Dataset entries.
☆ ☆ ☆ ☆ ☆ ☆ ☆
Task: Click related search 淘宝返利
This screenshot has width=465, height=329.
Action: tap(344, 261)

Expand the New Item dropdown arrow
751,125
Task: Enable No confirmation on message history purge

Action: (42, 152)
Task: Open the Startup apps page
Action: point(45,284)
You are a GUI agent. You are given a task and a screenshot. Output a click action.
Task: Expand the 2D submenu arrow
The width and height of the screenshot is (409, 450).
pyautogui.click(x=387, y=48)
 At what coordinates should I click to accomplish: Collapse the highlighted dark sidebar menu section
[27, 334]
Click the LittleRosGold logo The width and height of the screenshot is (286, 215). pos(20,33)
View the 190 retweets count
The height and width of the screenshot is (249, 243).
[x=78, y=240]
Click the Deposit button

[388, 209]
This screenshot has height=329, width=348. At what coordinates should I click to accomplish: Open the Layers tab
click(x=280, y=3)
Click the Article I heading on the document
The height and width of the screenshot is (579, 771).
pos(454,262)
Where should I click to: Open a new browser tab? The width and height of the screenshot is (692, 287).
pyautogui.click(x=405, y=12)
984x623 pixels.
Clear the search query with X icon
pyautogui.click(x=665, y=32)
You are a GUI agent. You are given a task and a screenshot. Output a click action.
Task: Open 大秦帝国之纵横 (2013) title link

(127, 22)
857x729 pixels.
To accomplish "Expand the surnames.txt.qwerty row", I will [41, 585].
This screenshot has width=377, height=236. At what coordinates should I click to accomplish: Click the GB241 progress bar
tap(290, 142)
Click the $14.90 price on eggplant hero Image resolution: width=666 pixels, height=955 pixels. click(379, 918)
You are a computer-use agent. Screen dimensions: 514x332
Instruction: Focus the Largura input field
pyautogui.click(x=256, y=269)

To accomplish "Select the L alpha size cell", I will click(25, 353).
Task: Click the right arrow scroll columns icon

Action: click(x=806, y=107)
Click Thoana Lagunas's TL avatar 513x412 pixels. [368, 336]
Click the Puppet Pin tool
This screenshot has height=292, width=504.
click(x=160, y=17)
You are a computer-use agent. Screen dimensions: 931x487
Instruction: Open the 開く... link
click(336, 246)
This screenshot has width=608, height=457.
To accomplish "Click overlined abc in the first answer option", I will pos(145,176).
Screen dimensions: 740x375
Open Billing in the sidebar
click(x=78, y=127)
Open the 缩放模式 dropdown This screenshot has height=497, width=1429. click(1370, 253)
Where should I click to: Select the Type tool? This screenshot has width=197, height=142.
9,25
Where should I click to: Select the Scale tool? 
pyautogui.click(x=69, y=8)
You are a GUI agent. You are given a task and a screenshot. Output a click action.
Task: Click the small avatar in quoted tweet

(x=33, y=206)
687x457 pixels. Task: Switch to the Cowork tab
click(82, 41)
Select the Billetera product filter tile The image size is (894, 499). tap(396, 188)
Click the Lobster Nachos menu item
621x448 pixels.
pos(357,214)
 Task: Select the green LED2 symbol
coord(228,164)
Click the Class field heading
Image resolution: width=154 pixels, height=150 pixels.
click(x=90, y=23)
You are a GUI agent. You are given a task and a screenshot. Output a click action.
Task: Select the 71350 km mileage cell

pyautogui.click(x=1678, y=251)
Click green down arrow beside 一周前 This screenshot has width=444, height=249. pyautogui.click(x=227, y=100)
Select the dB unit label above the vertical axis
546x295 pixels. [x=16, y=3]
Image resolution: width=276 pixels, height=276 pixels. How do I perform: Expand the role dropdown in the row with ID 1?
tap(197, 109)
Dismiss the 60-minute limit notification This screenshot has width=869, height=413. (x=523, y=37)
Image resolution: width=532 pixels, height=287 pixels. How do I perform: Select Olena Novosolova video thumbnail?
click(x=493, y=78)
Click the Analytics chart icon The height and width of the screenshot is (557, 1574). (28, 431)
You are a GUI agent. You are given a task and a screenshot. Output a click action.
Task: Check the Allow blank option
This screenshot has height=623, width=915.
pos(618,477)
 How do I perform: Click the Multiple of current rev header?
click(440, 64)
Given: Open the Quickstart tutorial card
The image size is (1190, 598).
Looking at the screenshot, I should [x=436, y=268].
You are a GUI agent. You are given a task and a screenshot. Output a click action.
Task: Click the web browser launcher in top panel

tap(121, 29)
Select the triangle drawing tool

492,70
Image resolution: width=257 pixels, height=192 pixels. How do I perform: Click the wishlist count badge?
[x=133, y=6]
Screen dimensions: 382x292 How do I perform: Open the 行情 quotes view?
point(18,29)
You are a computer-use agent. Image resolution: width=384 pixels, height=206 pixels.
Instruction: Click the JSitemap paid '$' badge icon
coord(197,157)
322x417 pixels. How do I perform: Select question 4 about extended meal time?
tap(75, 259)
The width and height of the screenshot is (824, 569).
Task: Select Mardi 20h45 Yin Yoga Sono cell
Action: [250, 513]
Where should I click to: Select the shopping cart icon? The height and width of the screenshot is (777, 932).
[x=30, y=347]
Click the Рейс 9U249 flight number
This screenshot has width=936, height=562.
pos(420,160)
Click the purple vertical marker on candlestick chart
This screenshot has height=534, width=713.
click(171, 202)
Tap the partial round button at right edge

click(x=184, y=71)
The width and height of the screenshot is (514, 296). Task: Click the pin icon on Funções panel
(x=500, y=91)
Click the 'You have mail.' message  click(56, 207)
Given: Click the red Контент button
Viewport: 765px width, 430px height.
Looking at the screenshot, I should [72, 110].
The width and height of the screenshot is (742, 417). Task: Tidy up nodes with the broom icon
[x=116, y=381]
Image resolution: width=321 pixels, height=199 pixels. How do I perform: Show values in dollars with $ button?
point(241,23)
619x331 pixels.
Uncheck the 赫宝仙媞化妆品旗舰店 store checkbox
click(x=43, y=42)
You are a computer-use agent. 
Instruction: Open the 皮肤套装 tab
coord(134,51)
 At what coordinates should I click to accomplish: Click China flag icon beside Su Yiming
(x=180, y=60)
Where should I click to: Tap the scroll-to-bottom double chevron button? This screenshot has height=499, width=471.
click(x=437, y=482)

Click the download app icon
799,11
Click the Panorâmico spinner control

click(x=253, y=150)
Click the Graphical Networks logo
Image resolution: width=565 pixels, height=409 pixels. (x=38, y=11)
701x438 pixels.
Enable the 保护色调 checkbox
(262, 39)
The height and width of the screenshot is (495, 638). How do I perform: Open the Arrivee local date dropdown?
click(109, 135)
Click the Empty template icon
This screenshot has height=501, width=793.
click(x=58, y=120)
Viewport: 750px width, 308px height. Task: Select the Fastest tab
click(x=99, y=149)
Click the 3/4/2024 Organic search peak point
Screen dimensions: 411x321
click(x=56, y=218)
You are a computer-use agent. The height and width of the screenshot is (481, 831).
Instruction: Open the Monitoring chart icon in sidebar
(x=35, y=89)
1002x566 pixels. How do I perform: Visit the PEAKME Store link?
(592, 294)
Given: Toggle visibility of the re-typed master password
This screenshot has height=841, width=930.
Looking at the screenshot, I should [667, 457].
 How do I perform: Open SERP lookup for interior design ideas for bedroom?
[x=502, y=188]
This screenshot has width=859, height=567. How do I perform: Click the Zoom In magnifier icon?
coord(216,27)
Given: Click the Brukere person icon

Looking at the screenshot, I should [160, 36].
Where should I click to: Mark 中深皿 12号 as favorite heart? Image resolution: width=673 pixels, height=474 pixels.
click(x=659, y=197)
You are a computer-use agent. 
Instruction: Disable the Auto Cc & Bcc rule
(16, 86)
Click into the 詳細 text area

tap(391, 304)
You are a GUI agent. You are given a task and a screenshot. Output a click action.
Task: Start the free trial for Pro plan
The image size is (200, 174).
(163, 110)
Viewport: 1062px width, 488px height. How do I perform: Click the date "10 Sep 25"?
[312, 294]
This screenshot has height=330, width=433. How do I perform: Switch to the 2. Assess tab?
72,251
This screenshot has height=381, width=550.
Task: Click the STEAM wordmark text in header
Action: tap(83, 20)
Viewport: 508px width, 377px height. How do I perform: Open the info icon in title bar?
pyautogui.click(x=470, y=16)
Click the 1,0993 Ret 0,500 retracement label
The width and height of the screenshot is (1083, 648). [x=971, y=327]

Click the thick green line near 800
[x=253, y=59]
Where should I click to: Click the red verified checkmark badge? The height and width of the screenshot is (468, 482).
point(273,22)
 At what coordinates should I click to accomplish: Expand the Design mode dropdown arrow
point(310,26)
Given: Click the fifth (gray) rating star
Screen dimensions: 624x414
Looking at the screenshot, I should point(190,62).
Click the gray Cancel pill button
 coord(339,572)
☆ ☆ ☆ ☆ ☆ ☆ ☆
What you have to do.
Go through the entries and return each line where the word "computer" occurs.

Finished task.
You are a computer-use agent. Screen dimensions: 514x332
You are a computer-use agent. Screen dimensions: 931x487
You are a computer-use agent. Image resolution: width=384 pixels, height=206 pixels.
You are a computer-use agent. 
You are a computer-use agent. The height and width of the screenshot is (481, 831).
You are a computer-use agent. 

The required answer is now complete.